* [Data for the task]:
============================================================
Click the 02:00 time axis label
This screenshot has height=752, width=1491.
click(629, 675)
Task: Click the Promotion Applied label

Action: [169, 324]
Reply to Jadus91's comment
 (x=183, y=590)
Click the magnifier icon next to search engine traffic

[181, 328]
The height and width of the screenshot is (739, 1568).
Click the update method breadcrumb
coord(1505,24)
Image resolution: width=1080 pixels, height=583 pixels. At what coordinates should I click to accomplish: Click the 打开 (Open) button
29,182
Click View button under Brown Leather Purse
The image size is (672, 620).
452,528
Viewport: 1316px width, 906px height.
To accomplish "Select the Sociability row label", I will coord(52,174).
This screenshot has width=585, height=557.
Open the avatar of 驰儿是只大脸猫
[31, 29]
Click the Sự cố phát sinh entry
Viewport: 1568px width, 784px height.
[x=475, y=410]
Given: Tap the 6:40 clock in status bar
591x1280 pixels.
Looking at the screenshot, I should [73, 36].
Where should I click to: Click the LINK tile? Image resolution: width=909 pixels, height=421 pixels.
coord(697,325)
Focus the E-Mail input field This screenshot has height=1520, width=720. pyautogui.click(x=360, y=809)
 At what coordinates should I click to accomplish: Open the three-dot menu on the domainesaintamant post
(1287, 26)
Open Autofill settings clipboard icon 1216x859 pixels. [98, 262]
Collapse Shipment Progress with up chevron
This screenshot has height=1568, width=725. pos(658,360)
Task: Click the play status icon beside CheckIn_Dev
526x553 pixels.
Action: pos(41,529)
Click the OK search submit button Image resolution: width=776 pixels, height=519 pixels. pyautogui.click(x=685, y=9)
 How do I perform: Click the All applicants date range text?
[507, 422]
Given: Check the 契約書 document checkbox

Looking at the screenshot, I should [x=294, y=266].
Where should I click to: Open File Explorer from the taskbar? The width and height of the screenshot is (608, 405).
============================================================
* [What to produce]:
Reproduce every line from the entries that holds the word "status".

* [Solution below]:
Given: Tap the 6:40 clock in status bar
Task: Click the play status icon beside CheckIn_Dev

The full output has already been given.